This is a great tool to use for testing these types of attacks as you can test both the slow headers and slow request body.

r-u-dead-yet/RUDY - developed by Raviv Raz. If you plan to run the tool, I suggest you update the rudeadyet.conf file, which means that you need to already know of a valid POST form destination. I suggest this since the interactive mode, which will spider a target form seems to have some parsing issues. Here is an example of running RUDY in interactive mode:

$ ./r-u-dead-yet.py http://localhost/upload.html
Found 1 forms to submit. Please select number of form to use:

1 ) http://localhost/upload.html/cgi-bin/fup.cgi

> 1

Found 1 parameters to attack. Please select number of parameter to use:

1 ) note

> 1

Number of connections to spawn: (default=50)

>

[!] Attacking: http://localhost/upload.html/cgi-bin/fup.cgi
[!] With parameter: note

Notice that the automatically parsed URL is not correct. The correct URL is - http://localhost/cgi-bin/fup.cgi.

Mitigating Slow Request Body Attacks with ModSecurity - SecWriteStateLimit

In ModSecurity v2.6.0, we also introduced the SecWriteStateLimit directive to help mitigate the request body delay attacks. This directive works in the same manner as SecReadStateLimit, except that it is monitoring threads that are in the SERVER_BUSY_WRITE state.

Mitigating Slow Request Attacks with Mod_Reqtimeout and ModSecurity

Caution: there are several reports that mod_reqtimeout does not issue a 408 status code under various conditions. This means that this implementation described below may not work reliably.

• _RECORDS_:

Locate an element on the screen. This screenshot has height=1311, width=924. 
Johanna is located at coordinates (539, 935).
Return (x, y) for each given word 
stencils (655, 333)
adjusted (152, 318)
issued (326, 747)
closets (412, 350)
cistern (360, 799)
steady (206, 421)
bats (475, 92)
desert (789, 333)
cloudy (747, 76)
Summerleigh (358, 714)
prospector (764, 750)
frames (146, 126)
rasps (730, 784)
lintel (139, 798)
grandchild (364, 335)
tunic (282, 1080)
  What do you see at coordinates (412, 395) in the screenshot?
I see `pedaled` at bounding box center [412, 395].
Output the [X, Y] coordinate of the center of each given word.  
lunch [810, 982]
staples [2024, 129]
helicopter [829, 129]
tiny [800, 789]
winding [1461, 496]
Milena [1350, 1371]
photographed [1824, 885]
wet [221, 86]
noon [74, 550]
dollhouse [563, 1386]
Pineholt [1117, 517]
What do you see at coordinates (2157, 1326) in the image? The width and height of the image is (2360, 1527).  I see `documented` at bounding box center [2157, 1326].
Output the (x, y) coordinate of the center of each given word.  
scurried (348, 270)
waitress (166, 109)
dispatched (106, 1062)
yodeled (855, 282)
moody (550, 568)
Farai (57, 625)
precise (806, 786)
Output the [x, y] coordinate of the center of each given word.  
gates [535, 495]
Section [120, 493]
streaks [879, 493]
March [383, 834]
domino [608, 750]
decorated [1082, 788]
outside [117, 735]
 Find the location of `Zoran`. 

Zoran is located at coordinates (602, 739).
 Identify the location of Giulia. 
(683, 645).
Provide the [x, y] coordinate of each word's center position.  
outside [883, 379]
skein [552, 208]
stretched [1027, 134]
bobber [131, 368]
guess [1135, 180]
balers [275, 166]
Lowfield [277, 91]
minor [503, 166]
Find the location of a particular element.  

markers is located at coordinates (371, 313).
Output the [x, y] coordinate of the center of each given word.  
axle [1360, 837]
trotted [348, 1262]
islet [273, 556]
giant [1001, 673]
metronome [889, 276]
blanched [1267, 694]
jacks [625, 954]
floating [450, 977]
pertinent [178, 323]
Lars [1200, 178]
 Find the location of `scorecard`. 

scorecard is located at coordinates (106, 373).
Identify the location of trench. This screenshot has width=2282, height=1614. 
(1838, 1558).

• _WORK INSTRUCTION 1_:
In the text on slow HTTP attacks, which ModSecurity version introduced the SecWriteStateLimit directive?
• _WORK INSTRUCTION 2_:
Write out the stretch of the slow HTTP attack text from "Found 1 parameters" through "is - http://localhost/cgi-bin/fup.cgi.".
• _WORK INSTRUCTION 3_:
Extend the text on mitigating slow HTTP attacks, picking up from the point where it stops.
The entries are separate material and are unrelated to the text on slow HTTP attacks.

• _WRITTEN RESPONSE 1_:
ModSecurity v2.6.0

• _WRITTEN RESPONSE 2_:
Found 1 parameters to attack. Please select number of parameter to use:

1 ) note

> 1

Number of connections to spawn: (default=50)

>

[!] Attacking: http://localhost/upload.html/cgi-bin/fup.cgi
[!] With parameter: note

Notice that the automatically parsed URL is not correct. The correct URL is - http://localhost/cgi-bin/fup.cgi.

• _WRITTEN RESPONSE 3_:
While the new ModSecurity SecReadStateLimit and SecWriteStateLimit directives do help to mitigate these request delaying DoS attacks, they do not utilize any type of request timer checking. In order to identify and respond to this type of slow request body attack, we need to use features of both Apache and ModSecurity. Firstly, newer versions of Apache (2.2 branch) have an experimental module called mod_reqtimeout.c and which introduces a new directive called RequestReadTimeout. This new directive allows you to specify different thresholds for receiving request data. For the purposes of identifying RUDY types of attacks, we can add the following directive to our Apache configs:

RequestReadTimeout header=30, body=30

This places a threshold of 30 seconds to completely receive the request body data. If the data is not received by that time, Apache will issue a 408 Request-Timeout status code. With this directive in place, we then add in some new ModSecurity rules that do the following:

  • Identify when Apache triggers the 408 status codes
  • Track how many times this happens and keep the data in IP-based persistent storage so we can correlate across requests
  • If this event happens more than 5 times in 60 seconds, subsequent requests for that IP address will be dropped by ModSecurity for a period of 5 minutes.

Here are the example ModSecurity rules:

SecRule RESPONSE_STATUS "@streq 408" "phase:5,t:none,nolog,pass, \
setvar:ip.slow_dos_counter=+1,expirevar:ip.slow_dos_counter=60"
SecRule IP:SLOW_DOS_COUNTER "@gt 5" "phase:1,t:none,log,drop, \
msg:'Client Connection Dropped due to high # of slow DoS alerts'"

With these new configurations in place, when a tool such as RUDY is run against the site, you will receive messages similar to the following in the Apache error_log file:

[Tue Nov 23 11:52:27 2010] [error] [client 127.0.0.1] ModSecurity: Access denied with connection close (phase 1). 
Operator GT matched 5 at IP:slow_dos_counter. [file "/usr/local/apache/conf/modsec_current/base_rules/modsecurity_crs_15_customrules.conf"] [line "6"]
[msg "Client Connection Dropped due to high # of slow DoS alerts"] [hostname "localhost"] [uri "/upload.html/cgi-bin/fup.cgi"] [unique_id "TOvxS8CoAWUAAAOcG9oAAAAQ"]

As an added bonus, once ModSecurity starts initiating its "drop" action on new connections from the attacker's IP address, this will cause RUDY to abort with similar messages:

Process Client-49:Traceback (most recent call last):

File "/System/Library/Frameworks/Python.framework/Versions/2.6/lib/python2.6/multiprocessing/process.py", line 231, in _bootstrap self.run()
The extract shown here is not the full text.